ECLI:NL:RBDHA:2025:1994
Rechtbank Den Haag
- Eerste aanleg - enkelvoudig
- Rechtspraak.nl
Beroep tegen niet tijdig beslissen op asielaanvraag en verzoek om proceskostenvergoeding
In deze zaak heeft de Rechtbank Den Haag uitspraak gedaan over het beroep van eiser, die zich richtte tegen het niet tijdig beslissen door de minister van Asiel en Migratie op zijn asielaanvraag. Eiser had zijn aanvraag op 17 februari 2023 ingediend, maar de minister had pas op 10 mei 2024 een besluit genomen. Eiser handhaafde zijn beroep, met de bedoeling dat de rechtbank de bestuurlijke dwangsom zou vaststellen en de minister zou veroordelen in de proceskosten.

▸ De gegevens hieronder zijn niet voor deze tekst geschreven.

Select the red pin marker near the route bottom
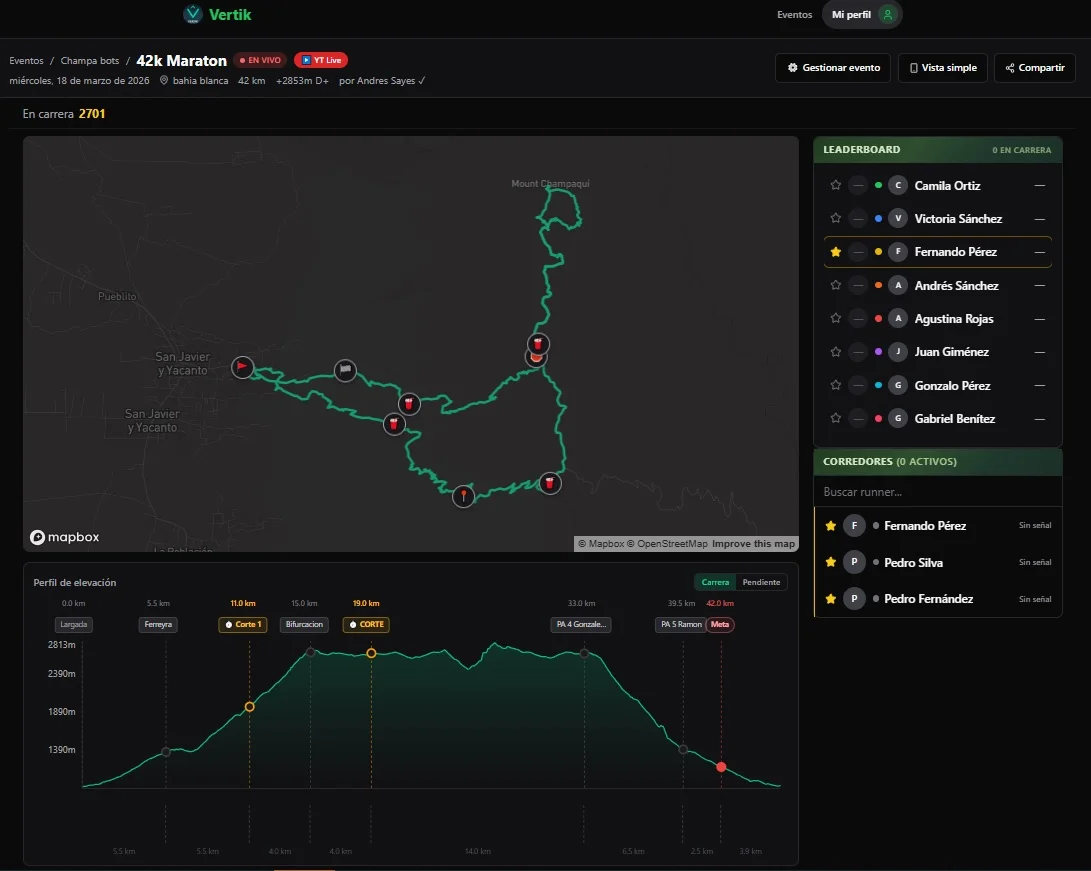 point(463,495)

De rechtbank oordeelde dat het beroep van eiser kennelijk niet-ontvankelijk was. Dit kwam doordat de minister inmiddels had beslist op de aanvraag, waardoor eiser geen procesbelang meer had bij zijn beroep. De rechtbank stelde vast dat het beroep niet van rechtswege betrekking had op het reële besluit, omdat de minister met dit besluit volledig tegemoet was gekomen aan de eisen van eiser.

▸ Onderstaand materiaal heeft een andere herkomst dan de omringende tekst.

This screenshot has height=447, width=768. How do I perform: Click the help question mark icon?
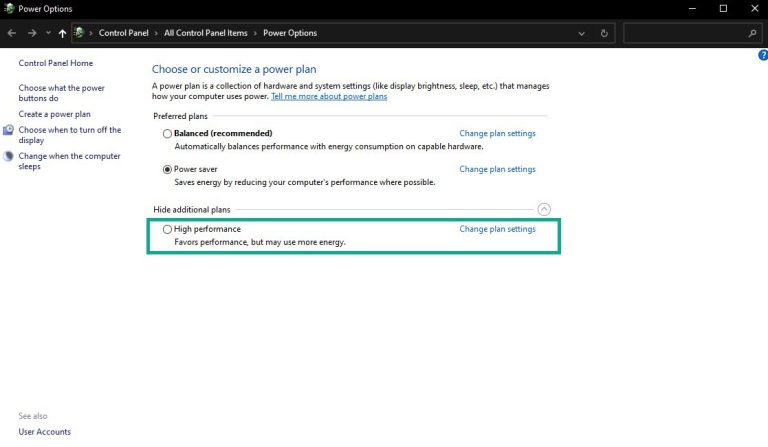tap(763, 55)
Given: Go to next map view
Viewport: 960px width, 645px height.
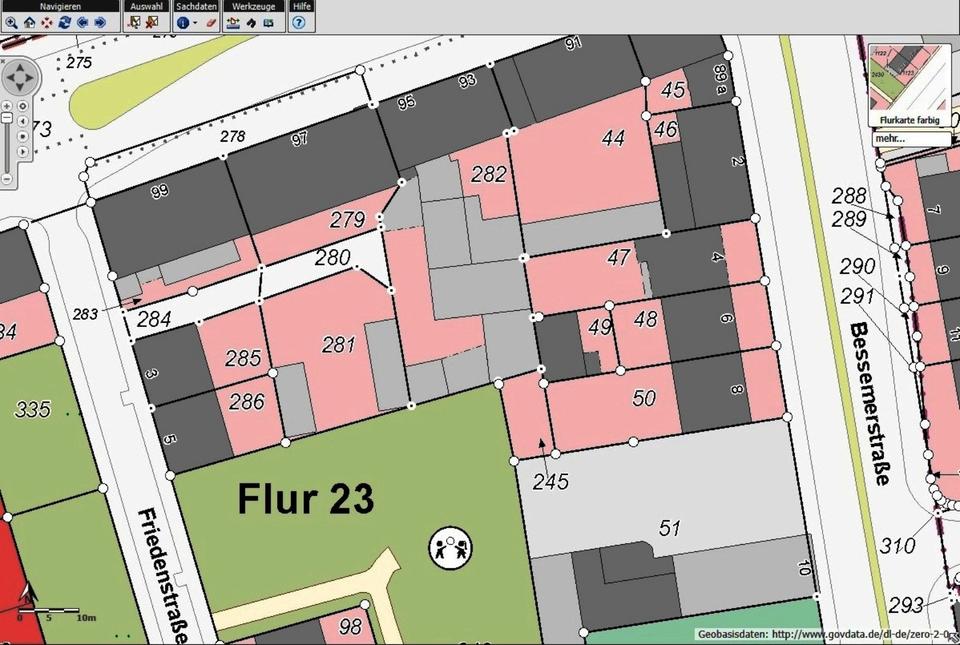Looking at the screenshot, I should coord(100,21).
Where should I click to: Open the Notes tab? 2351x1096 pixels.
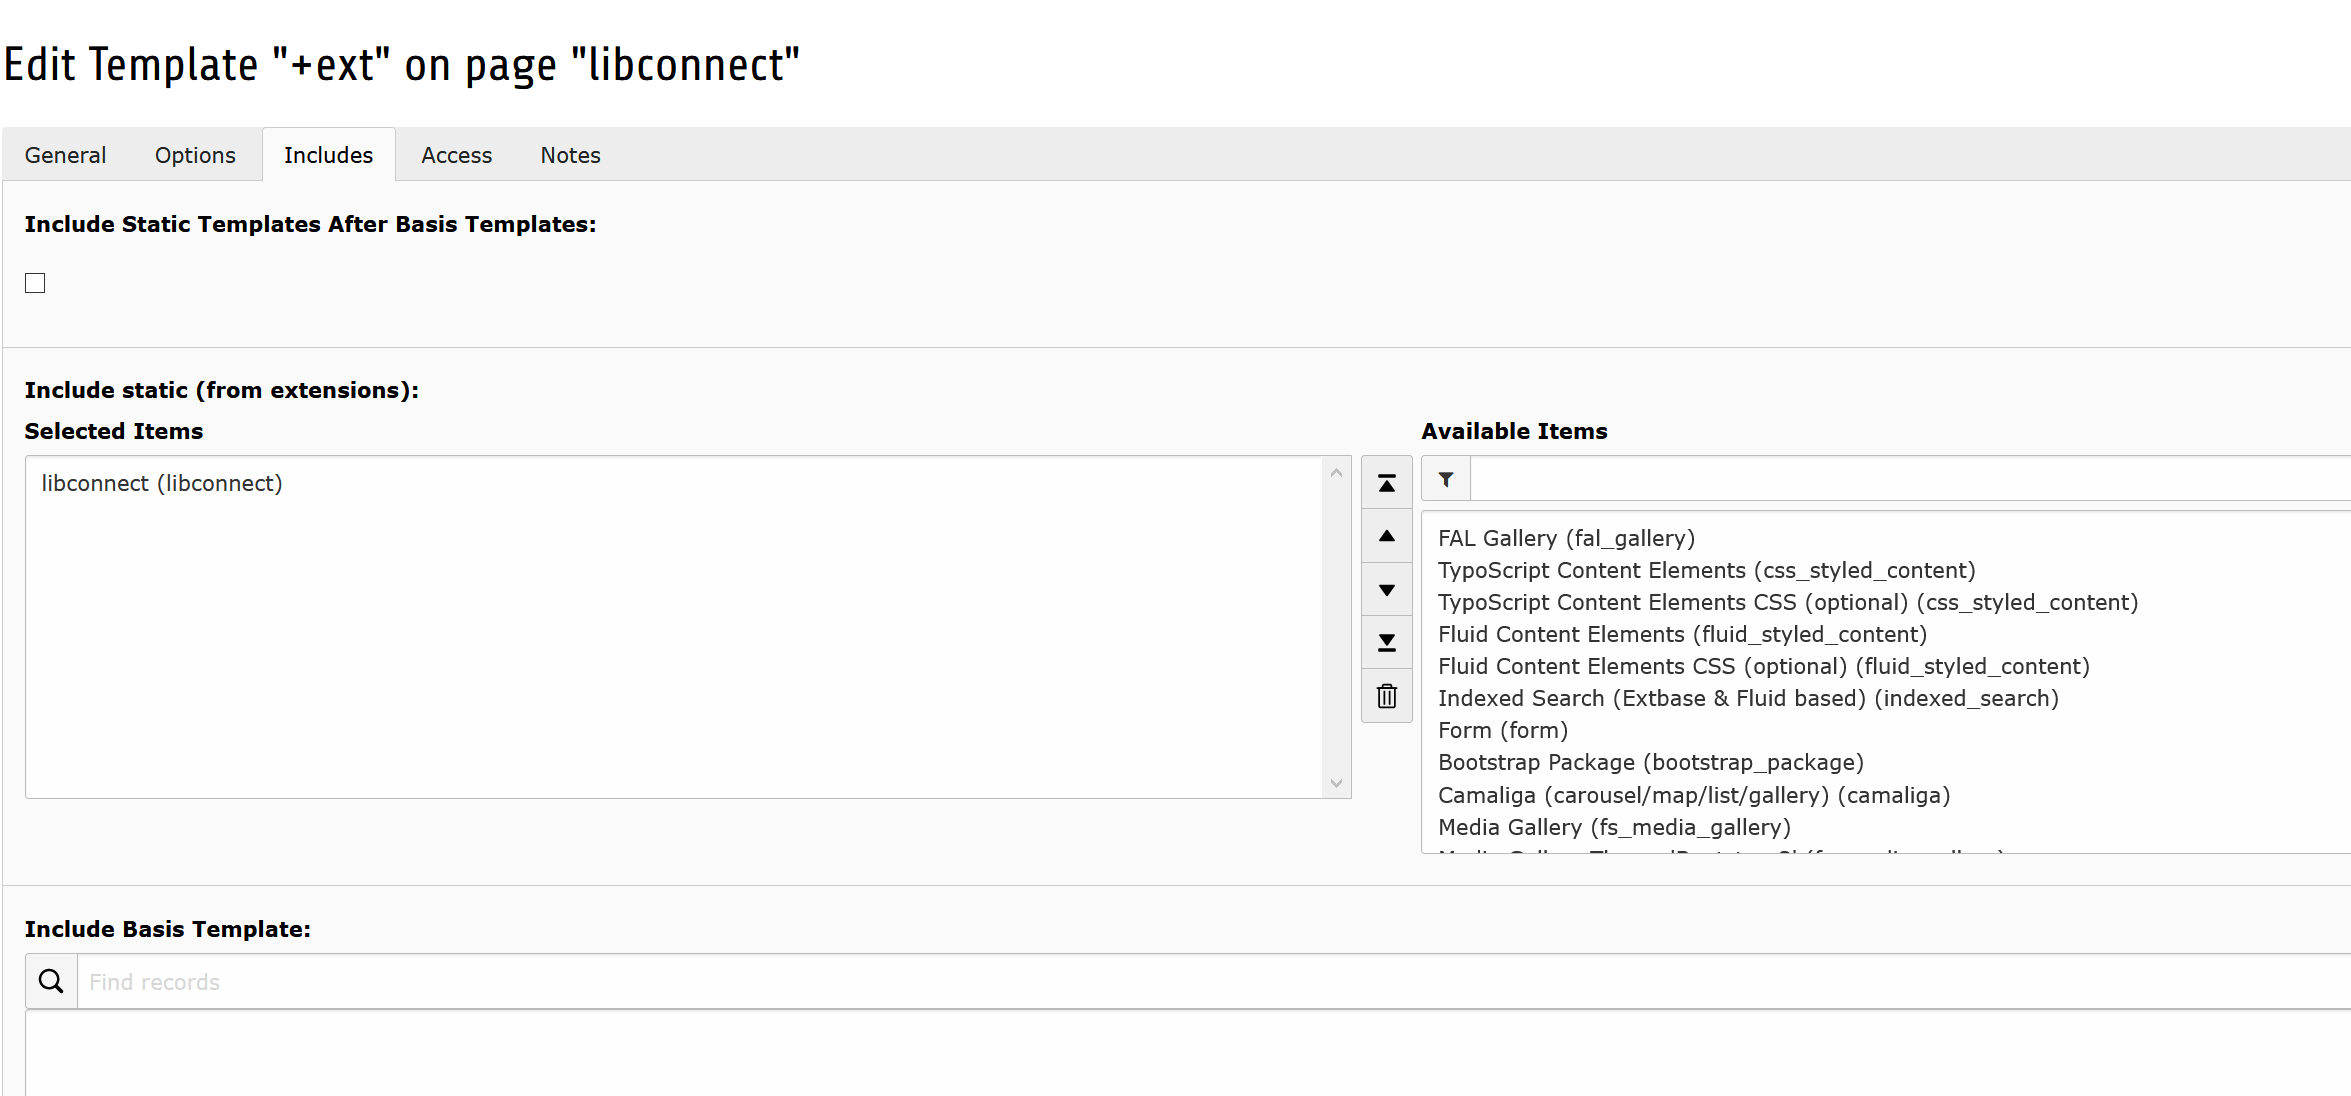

Daarnaast overwoog de rechtbank dat de asielaanvraag van eiser onder het toepassingsbereik van de WBV 2023/3 viel, wat betekende dat de beslistermijn met negen maanden was verlengd. Aangezien de minister binnen deze verlengde termijn had beslist, was er geen sprake van een overschrijding van de beslistermijn. Daarom zag de rechtbank geen aanleiding om de minister te veroordelen in de proceskosten die eiser had gemaakt. De rechtbank verklaarde het beroep van eiser niet-ontvankelijk en deed deze uitspraak op 30 januari 2025, onder leiding van rechter G.P. Loman en in aanwezigheid van griffier M.M. Mulder.